The birth weight of piglets significantly affects survival and postnatal growth of newborn piglets. Placental angiogenesis abnormality is the major cause of low birth weight (LBW) of piglets. However, the mechanism of the differences in placental angiogenesis among the litter remains unclear. Our previous study demonstrated that the density of placental vessels was diminished in LBW piglets, and the expression levels of placental angiogenic markers (CD31 and VEGF) were noticeably decreased, as well as NADPH oxidase 2 (NOX2)-derived reactive oxygen species (ROS) pathway was activated in the LBW piglets. Thus, we propose that NOX2/ROS is a negative regulation pathway of placental angiogenesis. On the basis of previous study, firstly, we would investigate the role and mechanism of NOX2 in placental angiogenesis on pig iliac endothelium cell lines by agonists, inhibitors and gene editing method. Secondly, we would examine the effect of inhibition NOX2-derived ROS on placental angiogenesis and birth weight of piglets through dietary supplementation NOX2 inhibitor and ROS scavenger in the sows during gestation. This study could not only reveal the mechanism of NADPH oxidase 2-derived ROS in the regulation of angiogenesis in porcine placenta, but also provide theoretical basis in the nutritional strategy to improve placental angiogenesis and birth weight of piglets.

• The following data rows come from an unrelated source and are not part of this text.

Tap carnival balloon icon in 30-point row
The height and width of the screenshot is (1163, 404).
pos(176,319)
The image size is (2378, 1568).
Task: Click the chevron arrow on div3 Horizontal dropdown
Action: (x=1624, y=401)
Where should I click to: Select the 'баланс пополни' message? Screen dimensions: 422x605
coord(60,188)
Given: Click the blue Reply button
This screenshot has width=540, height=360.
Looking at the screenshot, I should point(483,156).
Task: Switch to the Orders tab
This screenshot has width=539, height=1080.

仔猪初生重直接影响其生长发育和成活率，而胎盘血管生成异常是导致仔猪初生重低的重要原因。迄今对同窝胎猪不同胎盘间血管生成差异的调节机制尚不清楚。申请人前期研究发现，初生重低的仔猪其胎盘血管密度显著降低、血管生成标记物（CD31和VEGF）表达量显著下调；同时发现NADPH氧化酶亚型2（NOX2）/活性氧（ROS）通路被激活。据此申请人提出如下科学假设：NOX2/ROS是胎盘血管生成的负调控通路。本项目拟在前期基础上，以猪血管内皮细胞为模型，采用NOX2表达调控和药物阻断策略，研究NOX2在血管生成中的作用及机制；然后以不同营养状况的母猪为对象，采用NOX2天然抑制剂和ROS清除剂，研究NOX2/ROS通路对胎盘血管生成和仔猪初生重的影响。研究结果不仅可揭示NOX2/ROS通路调控猪胎盘血管生成的作用机制，同时也为研发促进胎盘血管发育、提高仔猪初生重的营养策略提供理论依据。

宫内发育迟缓易导致仔猪初生重低，影响新生仔猪的存活和后期的生长发育。胎盘血管生成异常是导致仔猪初生重低的重要原因。活性氧（ROS）主要由细胞内源氧化酶途径和线粒体呼吸链所产生，在心血管系统中，烟酰胺腺嘌呤二核苷酸磷酸氧化酶（NADPH）是其主要来源之一。本实验室前期数据提示：NOX2/ROS通路可能是胎盘血管生成的重要抑制因素。为此，项目首先分析了不同初生重仔猪的胎盘血管生成、氧化应激及NADPH氧化酶表达的差异规律；随后，研究了NOX2/ROS通路在猪体外血管生成中的作用及其机制；最后，以妊娠母猪为对象，验证了不同营养水平对胎盘NOX2表达、胎盘氧化应激、血管生成和仔猪初生重的影响。主要结果如下：（1）低初生重仔猪的胎盘氧化应激水平增加，线粒体功能和胎盘血管生成下降。尽管NOX2和NOX4在胎盘中均可表达，但NOX2表达量是NOX4的5.7倍，且NOX2在低初生重仔猪胎盘的内皮细胞中高表达。（2）NOX2是抑制猪血管内皮细胞血管生成的关键靶点，其分子机制是：NOX2生成线粒体ROS，降低细胞核内STAT3的磷酸化水平，进而下调VEGF-A的转录活性，最终抑制猪内皮细胞血管生成。（3）母猪妊娠中期饲喂高能量水平饲粮（消化能为13.43 MJ/kg）上调胎盘血管中NOX2的表达，提高胎盘氧化应激水平，降低胎盘线粒体功能和血管密度并最终降低仔猪初生重。当妊娠母猪饲粮消化能为12.41 MJ/kg时，不仅可降低饲料成本，更有利于母猪繁殖性能的发挥，主要体现在仔猪初生重和低体重仔猪比例的改善。本研究结果不仅揭示了NOX2/ROS通路调控猪胎盘血管生成的作用机制，可作为鉴定低初生重仔猪胎盘血管生成异常的新靶点，而且为研制促进胎盘血管发育、提高仔猪初生重的营养策略提供了科学依据。